(Text and element pointing records)
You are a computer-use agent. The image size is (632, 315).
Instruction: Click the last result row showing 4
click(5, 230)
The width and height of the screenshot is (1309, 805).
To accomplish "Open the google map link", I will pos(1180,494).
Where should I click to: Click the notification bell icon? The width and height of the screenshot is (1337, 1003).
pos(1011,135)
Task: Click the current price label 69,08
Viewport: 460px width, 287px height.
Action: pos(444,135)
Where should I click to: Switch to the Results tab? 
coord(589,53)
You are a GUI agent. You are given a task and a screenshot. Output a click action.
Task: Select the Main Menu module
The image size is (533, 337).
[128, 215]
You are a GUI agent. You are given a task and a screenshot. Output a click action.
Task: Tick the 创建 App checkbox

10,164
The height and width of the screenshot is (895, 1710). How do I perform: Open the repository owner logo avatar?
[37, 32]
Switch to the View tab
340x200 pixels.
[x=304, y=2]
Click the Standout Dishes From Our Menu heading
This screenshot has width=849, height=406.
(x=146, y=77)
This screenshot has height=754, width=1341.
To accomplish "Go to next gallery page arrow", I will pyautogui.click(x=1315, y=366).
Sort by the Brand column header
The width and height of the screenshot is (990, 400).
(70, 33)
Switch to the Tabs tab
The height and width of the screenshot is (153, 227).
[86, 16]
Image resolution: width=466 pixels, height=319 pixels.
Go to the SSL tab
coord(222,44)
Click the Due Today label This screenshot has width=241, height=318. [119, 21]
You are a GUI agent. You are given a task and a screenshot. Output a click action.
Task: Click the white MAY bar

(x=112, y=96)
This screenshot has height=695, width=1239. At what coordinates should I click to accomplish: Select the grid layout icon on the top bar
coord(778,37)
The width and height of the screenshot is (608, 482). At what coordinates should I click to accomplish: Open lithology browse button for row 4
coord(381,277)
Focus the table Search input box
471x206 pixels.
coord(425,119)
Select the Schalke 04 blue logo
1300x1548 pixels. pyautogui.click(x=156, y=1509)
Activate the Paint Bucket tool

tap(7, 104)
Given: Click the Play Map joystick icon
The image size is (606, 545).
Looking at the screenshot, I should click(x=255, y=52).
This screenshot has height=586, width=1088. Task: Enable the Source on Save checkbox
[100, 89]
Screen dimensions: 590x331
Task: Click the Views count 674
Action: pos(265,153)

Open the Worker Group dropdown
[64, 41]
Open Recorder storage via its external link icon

### Written request
Put every one of the rows above into a numbered list, one line per item, and leave out the blank lines.

### Complete response
1. You are a computer-use agent. The image size is (632, 315).
2. Instruction: Click the last result row showing 4
3. click(5, 230)
4. The width and height of the screenshot is (1309, 805).
5. To accomplish "Open the google map link", I will pos(1180,494).
6. Where should I click to: Click the notification bell icon? The width and height of the screenshot is (1337, 1003).
7. pos(1011,135)
8. Task: Click the current price label 69,08
9. Viewport: 460px width, 287px height.
10. Action: pos(444,135)
11. Where should I click to: Switch to the Results tab? 
12. coord(589,53)
13. You are a GUI agent. You are given a task and a screenshot. Output a click action.
14. Task: Select the Main Menu module
15. The image size is (533, 337).
16. [128, 215]
17. You are a GUI agent. You are given a task and a screenshot. Output a click action.
18. Task: Tick the 创建 App checkbox
19. 10,164
20. The height and width of the screenshot is (895, 1710). How do I perform: Open the repository owner logo avatar?
21. [37, 32]
22. Switch to the View tab
23. 340x200 pixels.
24. [x=304, y=2]
25. Click the Standout Dishes From Our Menu heading
26. This screenshot has width=849, height=406.
27. (x=146, y=77)
28. This screenshot has height=754, width=1341.
29. To accomplish "Go to next gallery page arrow", I will pyautogui.click(x=1315, y=366).
30. Sort by the Brand column header
31. The width and height of the screenshot is (990, 400).
32. (70, 33)
33. Switch to the Tabs tab
34. The height and width of the screenshot is (153, 227).
35. [86, 16]
36. Image resolution: width=466 pixels, height=319 pixels.
37. Go to the SSL tab
38. coord(222,44)
39. Click the Due Today label This screenshot has width=241, height=318. [119, 21]
40. You are a GUI agent. You are given a task and a screenshot. Output a click action.
41. Task: Click the white MAY bar
42. (x=112, y=96)
43. This screenshot has height=695, width=1239. At what coordinates should I click to accomplish: Select the grid layout icon on the top bar
44. coord(778,37)
45. The width and height of the screenshot is (608, 482). At what coordinates should I click to accomplish: Open lithology browse button for row 4
46. coord(381,277)
47. Focus the table Search input box
48. 471x206 pixels.
49. coord(425,119)
50. Select the Schalke 04 blue logo
51. 1300x1548 pixels. pyautogui.click(x=156, y=1509)
52. Activate the Paint Bucket tool
53. tap(7, 104)
54. Given: Click the Play Map joystick icon
55. The image size is (606, 545).
56. Looking at the screenshot, I should click(x=255, y=52).
57. This screenshot has height=586, width=1088. Task: Enable the Source on Save checkbox
58. [100, 89]
59. Screen dimensions: 590x331
60. Task: Click the Views count 674
61. Action: pos(265,153)
62. Open the Worker Group dropdown
63. [64, 41]
64. Open Recorder storage via its external link icon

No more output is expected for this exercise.